*Given instruction A*
In the UBS tax-evasion report, why did Zaltsberg set up Belton Capital Corp.? Answer in one to three sentences.

▬▬▬▬▬▬

Several individual former UBS clients in the United States have gone to prison after accepting similar pleas.

Last year, UBS agreed to pay a $780 million fine for helping U.S. clients evade taxes. It also gave investigators files on more than 250 clients allegedly involved in its cross-border business and agreed to produce the names of 4,450 more.

Zaltsberg’s account, originally opened in 1993, was transferred into the name of Belton Capital Corp., a nominee Panamanian corporation, in 2000. Zaltsberg established Belton in late 2000 with the assistance of a foreign lawyer and a Swiss banker, in order to hide this account from the IRS, federal authorities said.

By 2002, his balance had reached $2.6 million, they said.

Others who’ve taken similar please include Juergen Homann of Saddle River, who pleaded guilty 15 months ago to failing to report concealed income;  Harry Abrahamsen, of Oradell, who admitted in April that he hid more than $1 million in Swiss bank accounts; and Lucille Jackson, Abrahamsen’s daughter, who pleaded guilty last month to filing a false tax return.

U.S. Attorney Paul Fishman credited special agents of the IRS for investigating the case, which has been handled by Assistant U.S. Attorney Stacey A. Levine of his office’s Criminal Division and Trial Attorney Michael C. Vasiliadis of the Department of Justice’s Tax Division.

▬▬▬▬▬▬

*Given instruction B*
Copy the entire listing below word for word, leaving out the pictures.

*Extracted material*
▬▬▬▬▬▬

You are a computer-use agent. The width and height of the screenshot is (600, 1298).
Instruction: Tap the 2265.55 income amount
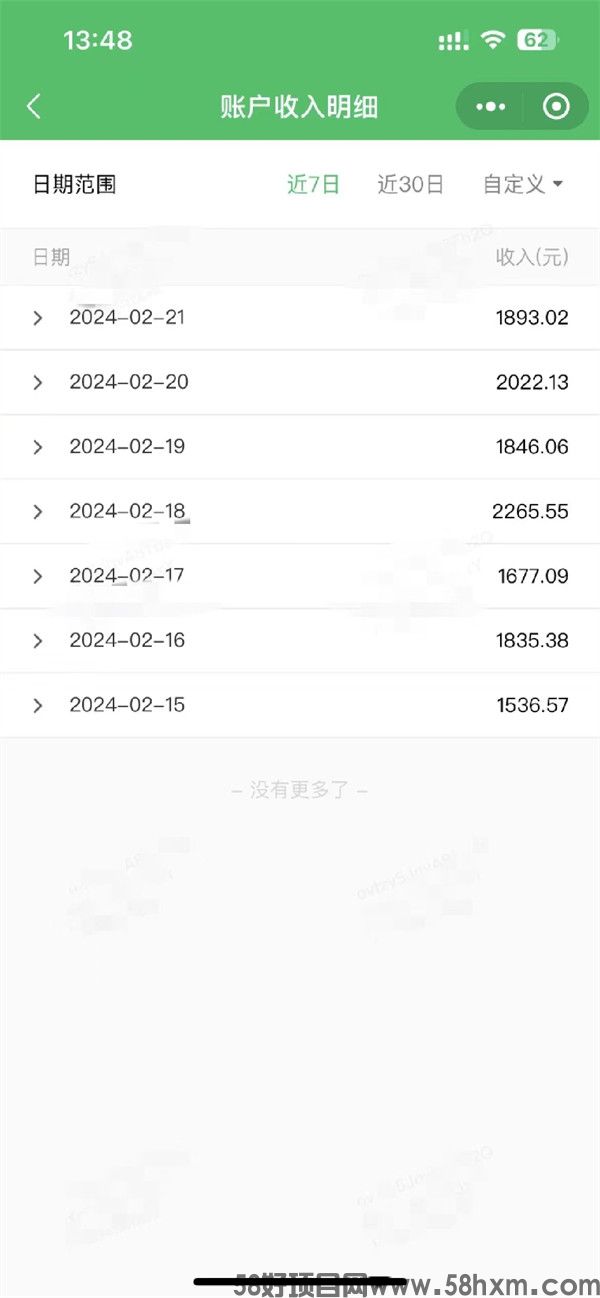click(530, 512)
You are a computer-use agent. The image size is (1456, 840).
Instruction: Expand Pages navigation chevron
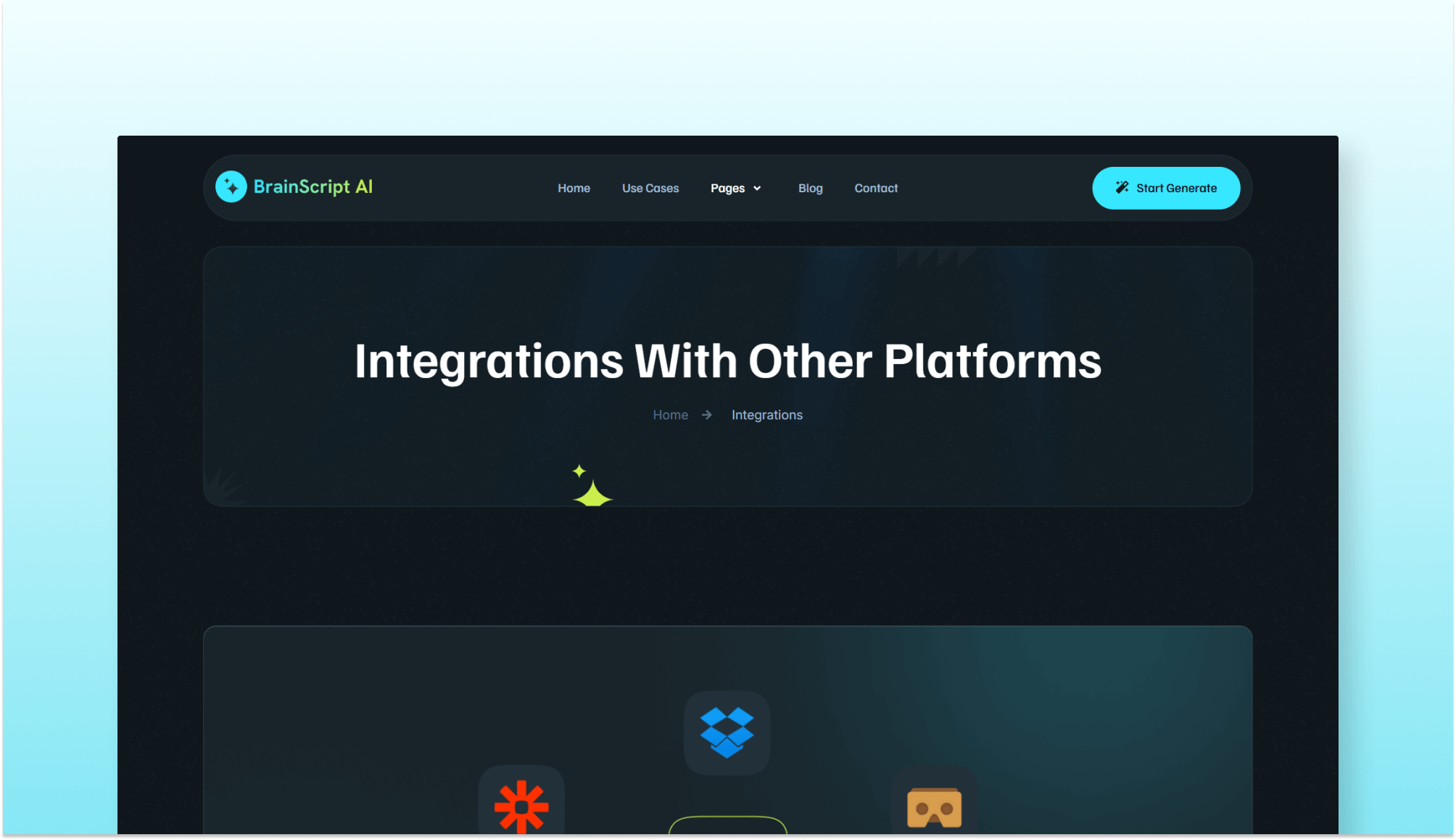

▬▬▬▬▬▬

*Correct output A*
According to federal authorities, Zaltsberg set up Belton Capital Corp., a nominee Panamanian corporation, in late 2000 to hide his account from the IRS. He did so with help from a foreign lawyer and a Swiss banker, and the account was moved into Belton's name.

*Correct output B*
You are a computer-use agent. The width and height of the screenshot is (600, 1298).
Instruction: Tap the 2265.55 income amount
click(530, 512)
You are a computer-use agent. The image size is (1456, 840).
Instruction: Expand Pages navigation chevron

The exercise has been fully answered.